Siguió al niño entre calles angostas. A su paso los perros formaban pasillos y vallas que prefirió ignorar. A Sebas todo lo que le importaba era que el recalentado le evitara una madriza más antes de morir.

Su mamá seguía dormida en el sillón frente al televisor encendido. Le señaló a Jim la mesa del comedor minúsculo y fue a buscar una almohada y una cobija. De fondo se escuchaban los albures del Caballo Rojas. Morrison se dijo que aquel hombre de enorme quijada y rodeado por mujeres en bikinis plateados sólo podía estar pronunciando alguna poesía de Blake.

Sentado a la mesa con mantel de plástico vio regresar a Sebas con una camisa para él y una almohada y un sarape.

Como el huérfano voluntario que había sido en vida, Morrison reconocía las despedidas definitivas, y vio una en la forma en la que el niño se demoraba acomodando los cabellos de su madre, zambutiendo la manta para que ningún hilo de frío la tocase. Comprendió, también, la finalidad de los mecates que había dejado sobre la mesa. Se apuró a ocultarlos en su regazo. Lo asaltó un terrible deseo de beber. En la televisión, el hombre caballo corría en calzones por una calle de árboles falsos.

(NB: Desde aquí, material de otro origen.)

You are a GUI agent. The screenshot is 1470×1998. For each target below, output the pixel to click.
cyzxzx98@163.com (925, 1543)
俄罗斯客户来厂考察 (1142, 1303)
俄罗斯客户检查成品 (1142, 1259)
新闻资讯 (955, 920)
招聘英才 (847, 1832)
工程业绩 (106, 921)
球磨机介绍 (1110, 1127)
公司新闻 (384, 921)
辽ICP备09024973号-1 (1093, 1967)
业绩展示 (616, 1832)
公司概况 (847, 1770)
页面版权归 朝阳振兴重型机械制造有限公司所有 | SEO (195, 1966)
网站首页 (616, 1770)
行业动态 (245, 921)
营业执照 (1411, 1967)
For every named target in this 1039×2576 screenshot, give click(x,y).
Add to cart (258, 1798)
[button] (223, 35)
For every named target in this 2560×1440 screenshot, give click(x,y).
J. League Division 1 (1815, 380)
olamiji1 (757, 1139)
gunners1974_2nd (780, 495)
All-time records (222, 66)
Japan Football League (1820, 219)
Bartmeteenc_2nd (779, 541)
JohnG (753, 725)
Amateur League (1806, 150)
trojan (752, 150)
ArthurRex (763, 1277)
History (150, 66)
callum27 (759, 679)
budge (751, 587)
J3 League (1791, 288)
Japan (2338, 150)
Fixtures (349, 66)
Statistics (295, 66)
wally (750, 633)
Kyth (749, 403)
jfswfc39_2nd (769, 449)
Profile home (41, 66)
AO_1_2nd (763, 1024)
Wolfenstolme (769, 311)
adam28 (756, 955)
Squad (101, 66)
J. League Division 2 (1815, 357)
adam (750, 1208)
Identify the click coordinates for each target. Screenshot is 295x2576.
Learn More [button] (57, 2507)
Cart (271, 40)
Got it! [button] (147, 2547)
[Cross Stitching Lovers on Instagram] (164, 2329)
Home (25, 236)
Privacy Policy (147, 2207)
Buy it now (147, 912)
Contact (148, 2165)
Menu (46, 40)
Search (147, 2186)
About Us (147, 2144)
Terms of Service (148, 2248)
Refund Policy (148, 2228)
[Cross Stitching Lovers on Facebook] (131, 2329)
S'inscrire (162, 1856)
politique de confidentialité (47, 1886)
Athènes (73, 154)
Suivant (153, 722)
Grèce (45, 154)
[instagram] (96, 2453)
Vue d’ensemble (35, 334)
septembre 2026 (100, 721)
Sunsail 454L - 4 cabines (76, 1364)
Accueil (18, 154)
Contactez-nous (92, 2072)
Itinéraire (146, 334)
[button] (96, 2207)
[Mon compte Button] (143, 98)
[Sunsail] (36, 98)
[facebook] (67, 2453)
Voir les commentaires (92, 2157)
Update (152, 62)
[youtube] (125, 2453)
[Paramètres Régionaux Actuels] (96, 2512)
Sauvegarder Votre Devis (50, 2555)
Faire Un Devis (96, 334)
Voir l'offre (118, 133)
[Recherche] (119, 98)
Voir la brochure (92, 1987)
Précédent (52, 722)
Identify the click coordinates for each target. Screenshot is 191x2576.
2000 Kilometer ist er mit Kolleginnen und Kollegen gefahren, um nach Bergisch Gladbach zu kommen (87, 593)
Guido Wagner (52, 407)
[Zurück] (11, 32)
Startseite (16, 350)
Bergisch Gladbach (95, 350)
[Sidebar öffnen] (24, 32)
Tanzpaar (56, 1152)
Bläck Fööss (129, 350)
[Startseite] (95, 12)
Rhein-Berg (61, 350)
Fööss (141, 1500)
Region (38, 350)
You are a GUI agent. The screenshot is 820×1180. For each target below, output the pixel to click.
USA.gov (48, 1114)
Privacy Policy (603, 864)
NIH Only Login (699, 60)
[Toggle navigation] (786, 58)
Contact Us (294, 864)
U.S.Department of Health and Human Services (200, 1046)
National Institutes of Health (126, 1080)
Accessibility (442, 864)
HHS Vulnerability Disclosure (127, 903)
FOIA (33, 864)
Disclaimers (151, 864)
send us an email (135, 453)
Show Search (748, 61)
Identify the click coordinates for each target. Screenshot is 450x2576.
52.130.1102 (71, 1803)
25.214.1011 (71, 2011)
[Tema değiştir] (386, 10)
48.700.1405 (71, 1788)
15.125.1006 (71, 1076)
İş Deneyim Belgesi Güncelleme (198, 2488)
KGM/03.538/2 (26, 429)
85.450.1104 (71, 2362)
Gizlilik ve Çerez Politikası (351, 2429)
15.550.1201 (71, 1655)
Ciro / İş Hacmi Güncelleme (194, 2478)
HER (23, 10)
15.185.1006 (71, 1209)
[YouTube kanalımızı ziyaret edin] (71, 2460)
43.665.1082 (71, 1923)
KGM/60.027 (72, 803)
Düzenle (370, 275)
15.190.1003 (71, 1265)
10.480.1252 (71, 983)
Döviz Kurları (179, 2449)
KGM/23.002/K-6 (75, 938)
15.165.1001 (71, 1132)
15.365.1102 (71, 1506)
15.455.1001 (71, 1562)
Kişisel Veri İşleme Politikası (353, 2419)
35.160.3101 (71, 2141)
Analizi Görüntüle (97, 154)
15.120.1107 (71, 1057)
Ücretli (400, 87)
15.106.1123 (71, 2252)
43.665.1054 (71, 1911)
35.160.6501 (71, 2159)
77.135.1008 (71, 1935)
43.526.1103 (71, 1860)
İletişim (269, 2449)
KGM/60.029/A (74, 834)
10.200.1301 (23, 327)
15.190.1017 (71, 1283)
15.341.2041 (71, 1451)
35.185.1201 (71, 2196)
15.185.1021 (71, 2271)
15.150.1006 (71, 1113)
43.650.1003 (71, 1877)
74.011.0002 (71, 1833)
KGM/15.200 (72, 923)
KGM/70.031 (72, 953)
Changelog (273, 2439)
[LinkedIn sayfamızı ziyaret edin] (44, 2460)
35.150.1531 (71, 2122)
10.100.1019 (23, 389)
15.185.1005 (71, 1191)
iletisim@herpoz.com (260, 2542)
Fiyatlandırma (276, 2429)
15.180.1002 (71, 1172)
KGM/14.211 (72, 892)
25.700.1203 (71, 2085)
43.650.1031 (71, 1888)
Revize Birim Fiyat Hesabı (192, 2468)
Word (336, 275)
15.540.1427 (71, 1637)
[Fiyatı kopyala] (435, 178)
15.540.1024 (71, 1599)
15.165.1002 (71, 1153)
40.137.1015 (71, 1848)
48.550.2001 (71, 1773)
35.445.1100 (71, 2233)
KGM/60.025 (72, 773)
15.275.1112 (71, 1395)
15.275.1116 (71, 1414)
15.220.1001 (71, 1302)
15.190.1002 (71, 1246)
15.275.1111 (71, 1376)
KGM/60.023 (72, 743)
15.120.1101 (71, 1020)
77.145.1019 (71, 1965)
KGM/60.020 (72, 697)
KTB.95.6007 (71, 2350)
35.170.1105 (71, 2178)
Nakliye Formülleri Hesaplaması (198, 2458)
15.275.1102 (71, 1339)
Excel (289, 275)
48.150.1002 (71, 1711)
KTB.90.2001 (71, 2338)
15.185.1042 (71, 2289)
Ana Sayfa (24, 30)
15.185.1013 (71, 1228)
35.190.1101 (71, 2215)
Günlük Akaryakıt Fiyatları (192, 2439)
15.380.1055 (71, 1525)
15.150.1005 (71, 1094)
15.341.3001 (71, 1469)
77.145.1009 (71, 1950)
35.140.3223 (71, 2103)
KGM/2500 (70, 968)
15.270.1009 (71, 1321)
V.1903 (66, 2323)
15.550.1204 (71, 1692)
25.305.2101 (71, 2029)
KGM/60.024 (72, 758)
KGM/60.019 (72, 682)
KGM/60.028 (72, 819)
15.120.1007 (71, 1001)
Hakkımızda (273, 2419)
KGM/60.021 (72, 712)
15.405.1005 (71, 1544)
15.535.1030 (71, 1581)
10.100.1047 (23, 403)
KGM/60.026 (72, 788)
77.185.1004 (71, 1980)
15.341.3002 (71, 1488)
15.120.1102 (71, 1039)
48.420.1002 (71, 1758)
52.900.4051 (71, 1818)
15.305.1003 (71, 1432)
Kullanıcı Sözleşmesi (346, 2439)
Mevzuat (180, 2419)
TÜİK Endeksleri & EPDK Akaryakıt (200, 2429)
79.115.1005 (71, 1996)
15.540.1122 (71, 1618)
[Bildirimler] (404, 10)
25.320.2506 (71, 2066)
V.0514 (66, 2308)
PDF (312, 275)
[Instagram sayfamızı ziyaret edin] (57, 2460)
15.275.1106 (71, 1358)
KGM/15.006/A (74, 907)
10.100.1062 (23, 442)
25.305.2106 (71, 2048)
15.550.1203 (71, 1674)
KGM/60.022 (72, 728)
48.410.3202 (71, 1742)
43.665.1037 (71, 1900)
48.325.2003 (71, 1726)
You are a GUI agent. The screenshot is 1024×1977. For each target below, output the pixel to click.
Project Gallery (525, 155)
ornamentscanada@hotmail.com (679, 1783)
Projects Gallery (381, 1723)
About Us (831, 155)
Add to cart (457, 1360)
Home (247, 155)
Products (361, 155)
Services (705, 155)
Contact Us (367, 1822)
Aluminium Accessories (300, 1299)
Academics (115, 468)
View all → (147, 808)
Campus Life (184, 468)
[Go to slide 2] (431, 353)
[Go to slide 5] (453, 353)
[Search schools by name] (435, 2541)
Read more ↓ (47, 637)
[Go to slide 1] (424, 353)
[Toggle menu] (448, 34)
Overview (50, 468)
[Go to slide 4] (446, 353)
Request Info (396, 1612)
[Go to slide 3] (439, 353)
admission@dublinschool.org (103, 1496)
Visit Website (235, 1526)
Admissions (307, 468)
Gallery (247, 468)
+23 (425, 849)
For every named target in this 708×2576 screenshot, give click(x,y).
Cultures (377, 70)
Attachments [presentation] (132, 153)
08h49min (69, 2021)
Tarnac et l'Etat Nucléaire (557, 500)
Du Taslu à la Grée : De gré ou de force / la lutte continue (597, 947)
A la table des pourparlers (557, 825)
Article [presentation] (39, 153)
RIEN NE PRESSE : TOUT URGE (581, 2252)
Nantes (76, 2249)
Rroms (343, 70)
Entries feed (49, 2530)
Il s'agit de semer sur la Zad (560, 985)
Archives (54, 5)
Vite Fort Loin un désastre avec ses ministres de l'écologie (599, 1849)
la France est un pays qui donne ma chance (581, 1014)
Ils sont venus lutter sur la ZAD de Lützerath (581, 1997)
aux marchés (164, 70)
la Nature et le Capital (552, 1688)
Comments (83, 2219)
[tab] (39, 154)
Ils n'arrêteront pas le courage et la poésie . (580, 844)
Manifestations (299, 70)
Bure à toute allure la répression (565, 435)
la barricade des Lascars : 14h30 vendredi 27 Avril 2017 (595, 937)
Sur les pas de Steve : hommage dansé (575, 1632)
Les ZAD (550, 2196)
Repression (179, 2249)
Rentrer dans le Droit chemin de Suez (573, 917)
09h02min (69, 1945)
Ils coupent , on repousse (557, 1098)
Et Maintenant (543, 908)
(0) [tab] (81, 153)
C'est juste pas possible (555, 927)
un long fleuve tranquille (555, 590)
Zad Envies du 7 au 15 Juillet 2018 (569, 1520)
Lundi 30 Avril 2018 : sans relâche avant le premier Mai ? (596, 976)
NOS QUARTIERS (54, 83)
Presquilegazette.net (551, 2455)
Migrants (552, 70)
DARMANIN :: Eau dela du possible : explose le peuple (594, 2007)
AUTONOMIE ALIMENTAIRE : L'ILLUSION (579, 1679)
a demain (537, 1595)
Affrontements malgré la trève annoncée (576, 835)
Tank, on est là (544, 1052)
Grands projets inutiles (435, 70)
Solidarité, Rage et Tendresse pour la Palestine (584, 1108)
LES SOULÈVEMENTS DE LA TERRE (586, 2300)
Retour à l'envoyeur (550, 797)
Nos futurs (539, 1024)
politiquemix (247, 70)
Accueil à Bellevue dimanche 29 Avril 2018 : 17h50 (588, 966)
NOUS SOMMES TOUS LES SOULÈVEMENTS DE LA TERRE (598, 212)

Sebas calentó la comida que se había negado (fideos y picadillo), y le sirvió un platote al fantasma de Eduardo Palomo. Había sumado dos más dos mientras hacía tiempo con la sábana (la piel fría, el aliento de desodorante, el hecho de que la luz del foco más que iluminarlo lo rodeaba…). La revelación le asaltó con una naturalidad que adjudicó a que se encontraba más allá que acá. En todo caso: ¿Qué mejor compañero de última cena que un muerto?

Tragó con desesperación, y ni siquiera se fijó en que el fantasma no tocaba la comida limitándose a dejar que el vapor de la sopa traspasara su rostro. Morrison apretó los mecates entre sus manos: no soportarían el peso, pero habría otras cuerdas, definitivas…

—Cuando tenía tu edad pesaba lo mismo que tú. O más— confesó Morrison mientras Sebas pasaba al picadillo—. Me habían dado una tarjeta para el comedor del colegio, y cada vez que me perdía una comida me sentía asaltado. De manera que me levantaba cada día a las seis y media de la mañana para recibir e desayuno, que como toda comida académica estaba hecha, sobre todo, de almidón. Huevo, salchichas, tostadas, leche… Iba a un par de clases y de regreso a la comida: puré de papa sobre un trozo de algo parecido a la carne. Más clases, y la cena: más puré de papas. Llegué a pesar 85 kilos. ¿Qué hay de malo en estar gordo? ¡Yo era sólido, hombre¡ Me sentía como una coloso, como un mamífero bestial. Cruzaba por los pasillos abriéndome paso majestuoso. ¡Estar gordo es hermoso! ¿Quién quiere ser pajizo y frágil! ¡Hasta el viento te puede arrastrar!

Había dicho todo esto con los ojos clavados en los mecates, haciendo nudos y deshaciéndolos. ¿Cómo devolver a este niño la majestad de los meseros que le habían arrancado el dolor y la humillación? ¿Cómo hacerle vencer? Sus palabras no eran suficientes. Apremiado por hallar aquello que si lo fuera, repitió:

—Fat is beatiful— como un juramento o una promesa.

Sebas no le escuchó: se había quedado dormido sentado, masticando un último bocado, sonriente.

Morrison rodeó la mesa y le susurró al oído:

—…is beatiful.

Fue a la ventana y abrió la cortina. Los primeros rayos de sol alargaban las sombras de la manada de perros que reunidos y rígidos en el patio común de la Unidad Habitacional esperaban para hacerle cumplir: tenía que desvanecerse apenas y el amanecer. Había cachorros y otros con apenas cuerpo bajo la sarna. Escuchó sus graves gruñidos. Mostraban los belfos.

Jim Morrison miró por encima del hombro al niño y negó con la cabeza. Apoyó la frente contra el cristal de la ventana y con los mecates apretados entre las manos, se aferró a este mundo, y dijo que no.